* **Problem description**
Copy out word for word the part of the entries that opens with the line containing "The image size is (924, 1307)." and closes with the line containing "Relevance is located", including both of those lines.
______________________________
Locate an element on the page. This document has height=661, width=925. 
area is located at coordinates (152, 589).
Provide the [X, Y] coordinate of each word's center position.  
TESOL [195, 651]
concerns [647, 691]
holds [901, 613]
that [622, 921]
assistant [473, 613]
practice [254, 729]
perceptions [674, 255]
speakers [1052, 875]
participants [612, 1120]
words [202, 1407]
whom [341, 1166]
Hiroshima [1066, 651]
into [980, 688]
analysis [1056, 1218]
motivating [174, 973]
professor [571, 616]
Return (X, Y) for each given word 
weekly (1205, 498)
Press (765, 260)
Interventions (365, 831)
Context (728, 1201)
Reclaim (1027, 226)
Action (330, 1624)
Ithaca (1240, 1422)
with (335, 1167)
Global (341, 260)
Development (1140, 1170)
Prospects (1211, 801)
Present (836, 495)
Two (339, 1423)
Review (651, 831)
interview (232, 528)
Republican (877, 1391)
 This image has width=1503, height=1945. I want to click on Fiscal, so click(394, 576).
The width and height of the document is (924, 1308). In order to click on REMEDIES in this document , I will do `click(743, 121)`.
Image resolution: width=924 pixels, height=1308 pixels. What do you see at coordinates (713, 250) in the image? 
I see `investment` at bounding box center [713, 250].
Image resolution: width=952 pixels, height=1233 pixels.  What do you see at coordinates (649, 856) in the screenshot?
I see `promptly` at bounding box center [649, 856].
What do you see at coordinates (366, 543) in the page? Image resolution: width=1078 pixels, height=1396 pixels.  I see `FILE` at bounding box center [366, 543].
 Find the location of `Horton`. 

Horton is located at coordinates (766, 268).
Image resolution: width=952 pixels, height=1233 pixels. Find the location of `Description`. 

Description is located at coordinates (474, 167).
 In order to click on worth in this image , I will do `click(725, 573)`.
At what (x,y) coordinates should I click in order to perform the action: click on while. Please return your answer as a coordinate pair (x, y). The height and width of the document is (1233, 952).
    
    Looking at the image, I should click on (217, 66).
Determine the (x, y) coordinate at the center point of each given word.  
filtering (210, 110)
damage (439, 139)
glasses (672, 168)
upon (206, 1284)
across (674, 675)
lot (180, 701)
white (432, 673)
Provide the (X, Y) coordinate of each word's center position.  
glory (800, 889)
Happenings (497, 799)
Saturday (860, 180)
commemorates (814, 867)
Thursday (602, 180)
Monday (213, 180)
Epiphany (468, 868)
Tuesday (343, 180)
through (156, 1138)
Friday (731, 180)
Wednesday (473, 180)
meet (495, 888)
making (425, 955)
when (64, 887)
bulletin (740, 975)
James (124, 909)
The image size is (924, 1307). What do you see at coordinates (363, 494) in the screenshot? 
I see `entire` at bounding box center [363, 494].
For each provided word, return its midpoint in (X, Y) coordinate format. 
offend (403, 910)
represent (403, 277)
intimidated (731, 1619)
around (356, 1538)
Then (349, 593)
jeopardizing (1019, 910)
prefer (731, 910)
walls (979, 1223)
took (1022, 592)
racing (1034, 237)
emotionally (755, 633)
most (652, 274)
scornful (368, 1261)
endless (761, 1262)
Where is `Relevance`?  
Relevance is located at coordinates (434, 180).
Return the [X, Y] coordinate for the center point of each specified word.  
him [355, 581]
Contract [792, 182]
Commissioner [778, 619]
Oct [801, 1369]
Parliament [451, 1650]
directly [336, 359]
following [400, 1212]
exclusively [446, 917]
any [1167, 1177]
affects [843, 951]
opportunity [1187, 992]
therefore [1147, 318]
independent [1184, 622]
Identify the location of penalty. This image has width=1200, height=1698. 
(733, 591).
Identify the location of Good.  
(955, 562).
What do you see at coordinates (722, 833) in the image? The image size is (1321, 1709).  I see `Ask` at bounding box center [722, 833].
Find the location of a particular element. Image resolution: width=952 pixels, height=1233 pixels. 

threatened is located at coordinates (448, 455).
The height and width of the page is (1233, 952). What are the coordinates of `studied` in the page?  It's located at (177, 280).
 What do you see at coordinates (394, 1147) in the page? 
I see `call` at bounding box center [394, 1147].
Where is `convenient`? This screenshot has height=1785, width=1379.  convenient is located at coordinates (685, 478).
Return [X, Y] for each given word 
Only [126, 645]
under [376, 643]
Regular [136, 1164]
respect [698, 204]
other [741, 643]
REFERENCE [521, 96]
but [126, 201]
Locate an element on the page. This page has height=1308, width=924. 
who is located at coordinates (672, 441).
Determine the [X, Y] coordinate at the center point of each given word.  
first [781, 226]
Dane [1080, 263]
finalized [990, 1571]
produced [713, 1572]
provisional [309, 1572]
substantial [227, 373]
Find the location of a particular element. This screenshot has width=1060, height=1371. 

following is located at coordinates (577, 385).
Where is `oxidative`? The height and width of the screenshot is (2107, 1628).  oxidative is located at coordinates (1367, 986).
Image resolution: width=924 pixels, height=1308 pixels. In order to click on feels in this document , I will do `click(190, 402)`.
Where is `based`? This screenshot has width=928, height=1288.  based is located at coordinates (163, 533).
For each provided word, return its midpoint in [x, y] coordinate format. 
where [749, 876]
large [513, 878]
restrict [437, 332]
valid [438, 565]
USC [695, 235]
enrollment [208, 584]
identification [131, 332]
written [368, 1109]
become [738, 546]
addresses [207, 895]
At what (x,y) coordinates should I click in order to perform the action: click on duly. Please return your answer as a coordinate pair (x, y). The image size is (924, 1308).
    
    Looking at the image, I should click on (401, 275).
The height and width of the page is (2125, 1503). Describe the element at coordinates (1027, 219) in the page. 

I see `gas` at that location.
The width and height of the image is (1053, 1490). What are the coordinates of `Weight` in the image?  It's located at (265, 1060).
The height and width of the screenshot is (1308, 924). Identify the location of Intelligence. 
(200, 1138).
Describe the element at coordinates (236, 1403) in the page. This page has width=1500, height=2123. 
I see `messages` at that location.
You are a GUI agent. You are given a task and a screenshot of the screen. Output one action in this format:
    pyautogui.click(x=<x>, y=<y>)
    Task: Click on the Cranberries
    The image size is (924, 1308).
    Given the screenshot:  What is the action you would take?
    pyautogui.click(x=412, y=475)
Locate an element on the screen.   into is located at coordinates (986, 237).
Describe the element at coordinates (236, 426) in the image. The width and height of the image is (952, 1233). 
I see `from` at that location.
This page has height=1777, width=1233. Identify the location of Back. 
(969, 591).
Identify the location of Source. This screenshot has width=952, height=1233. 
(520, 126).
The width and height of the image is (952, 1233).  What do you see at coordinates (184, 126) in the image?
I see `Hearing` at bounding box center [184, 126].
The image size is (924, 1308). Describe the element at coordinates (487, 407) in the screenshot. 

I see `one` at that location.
______________________________
* **Answer**
The image size is (924, 1307). What do you see at coordinates (363, 494) in the screenshot? 
I see `entire` at bounding box center [363, 494].
For each provided word, return its midpoint in (X, Y) coordinate format. 
offend (403, 910)
represent (403, 277)
intimidated (731, 1619)
around (356, 1538)
Then (349, 593)
jeopardizing (1019, 910)
prefer (731, 910)
walls (979, 1223)
took (1022, 592)
racing (1034, 237)
emotionally (755, 633)
most (652, 274)
scornful (368, 1261)
endless (761, 1262)
Where is `Relevance`?  
Relevance is located at coordinates (434, 180).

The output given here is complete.